**BRIEF**
Please give back, exactly as written, the lines from the line with "Where should I" to the line with "You are a GUI" in the listing below, leaving out all pictures.

##########

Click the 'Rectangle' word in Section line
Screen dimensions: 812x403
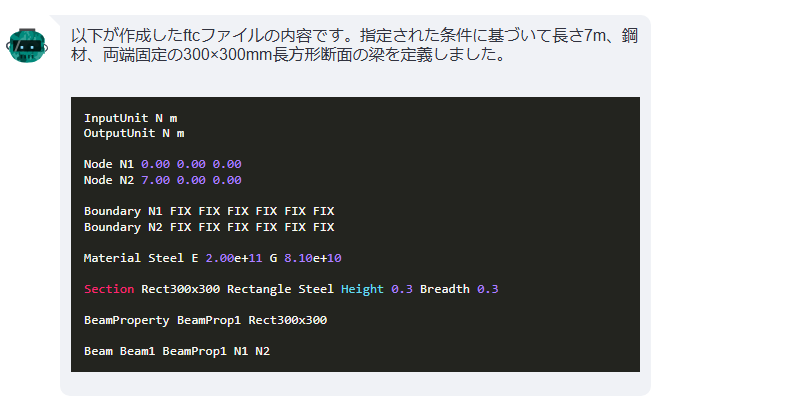click(x=259, y=289)
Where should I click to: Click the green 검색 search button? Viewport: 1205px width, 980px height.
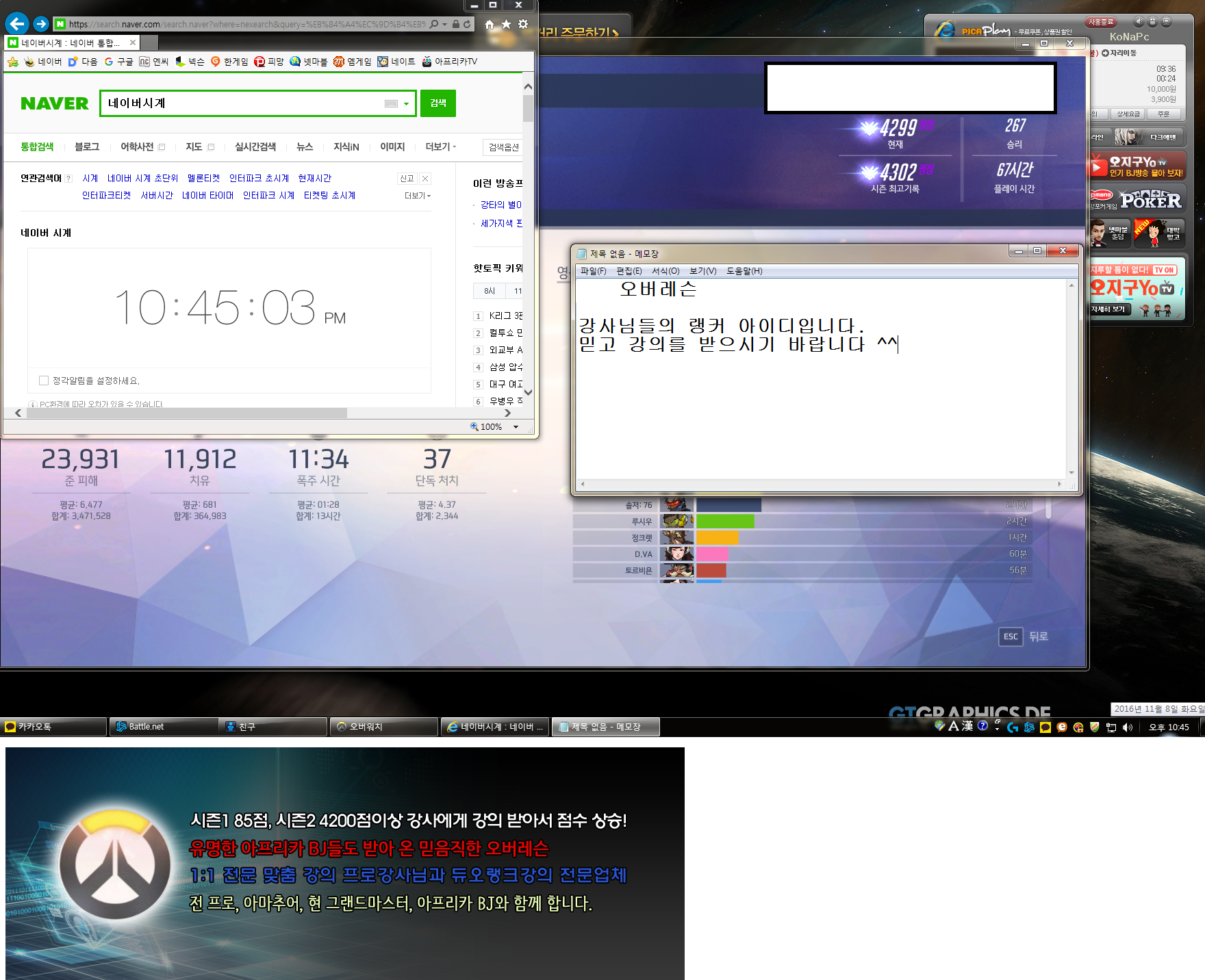pyautogui.click(x=437, y=103)
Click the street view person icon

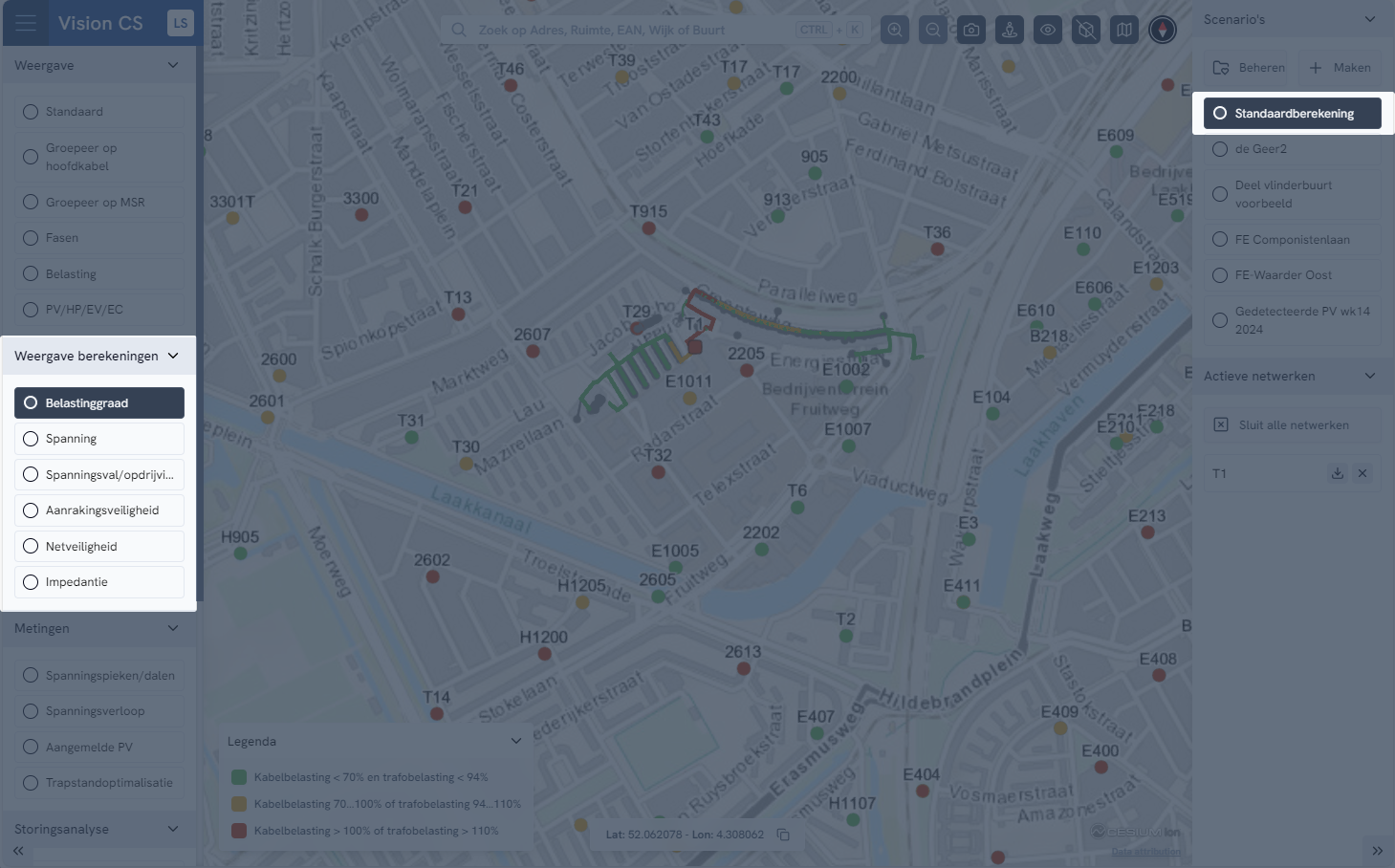[1010, 30]
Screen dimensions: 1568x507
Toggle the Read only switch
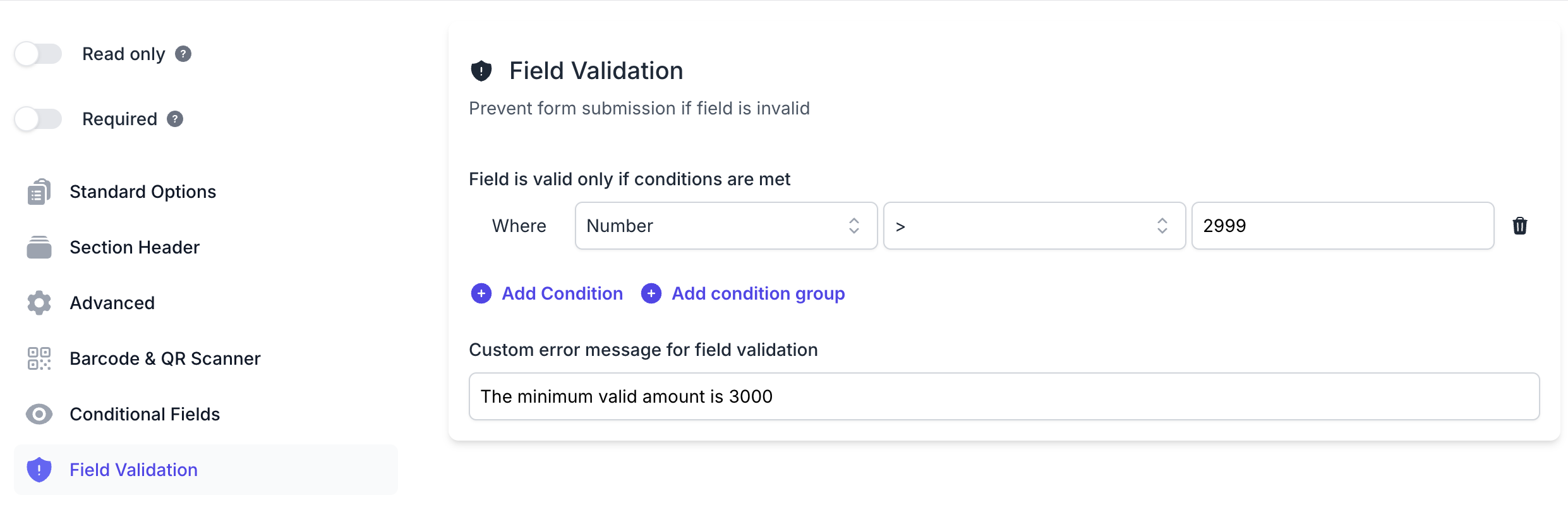[39, 54]
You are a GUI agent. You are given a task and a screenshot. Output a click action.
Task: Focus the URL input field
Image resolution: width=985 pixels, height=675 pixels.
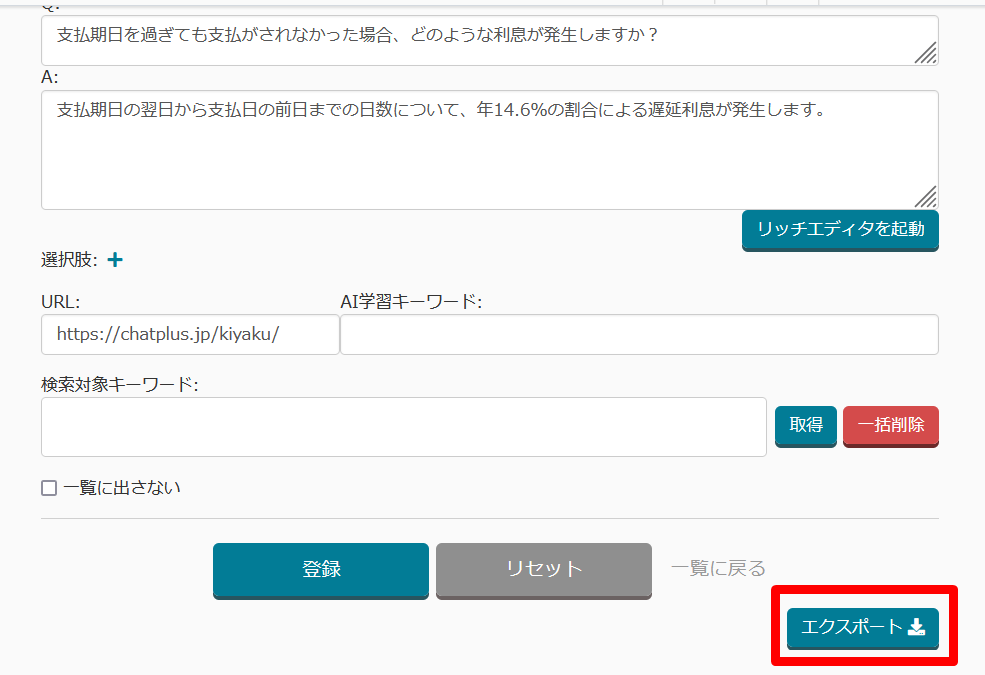coord(190,334)
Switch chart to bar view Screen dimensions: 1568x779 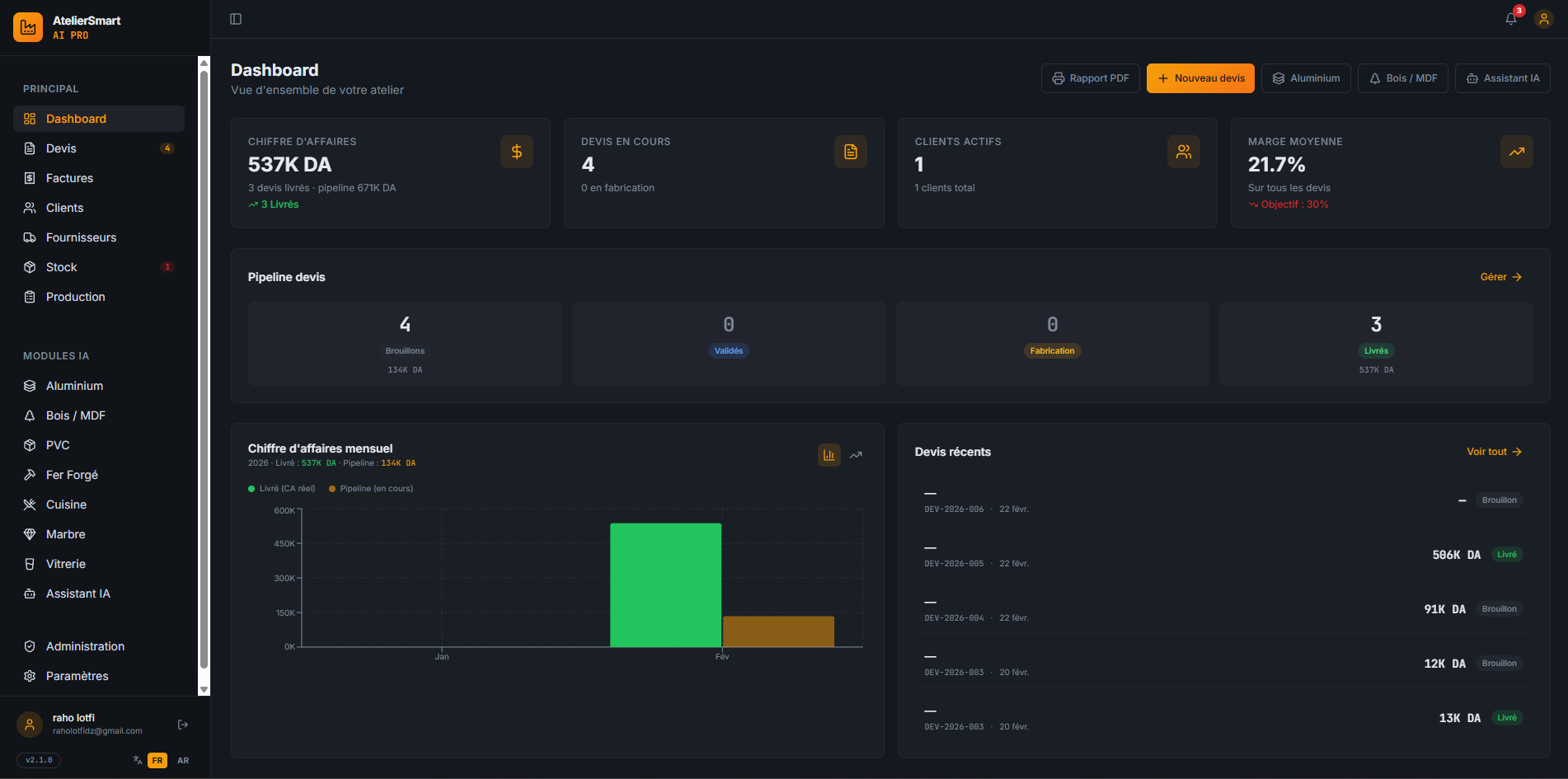coord(829,455)
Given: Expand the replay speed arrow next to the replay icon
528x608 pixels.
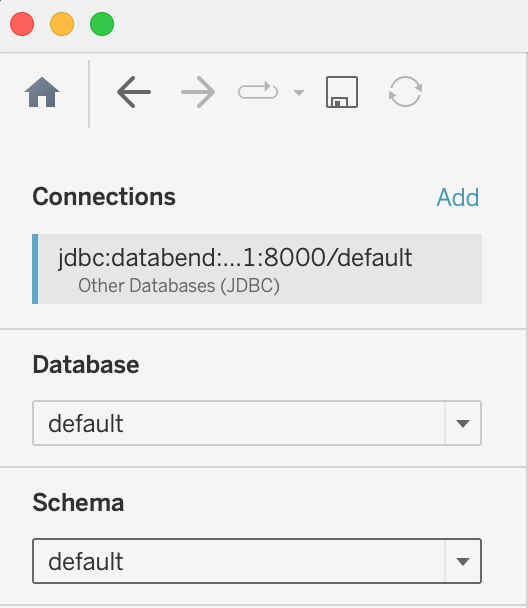Looking at the screenshot, I should (299, 92).
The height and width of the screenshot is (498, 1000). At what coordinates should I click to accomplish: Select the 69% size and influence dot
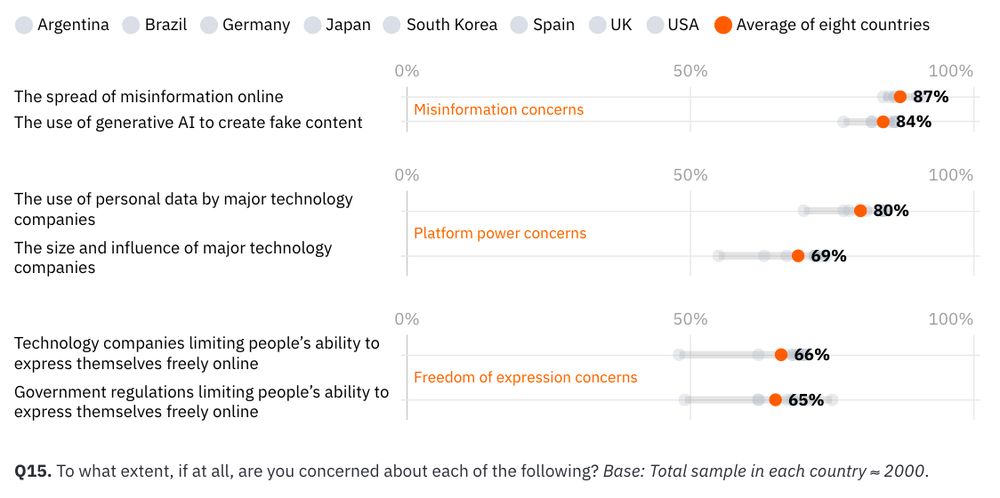point(798,256)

##########

**EXERCISE RESULT**
Where should I click to: Click the green 검색 search button? Viewport: 1205px width, 980px height.
pyautogui.click(x=437, y=103)
Click the street view person icon

[1010, 30]
Screen dimensions: 1568x507
Toggle the Read only switch
[39, 54]
You are a GUI agent. You are given a task and a screenshot. Output a click action.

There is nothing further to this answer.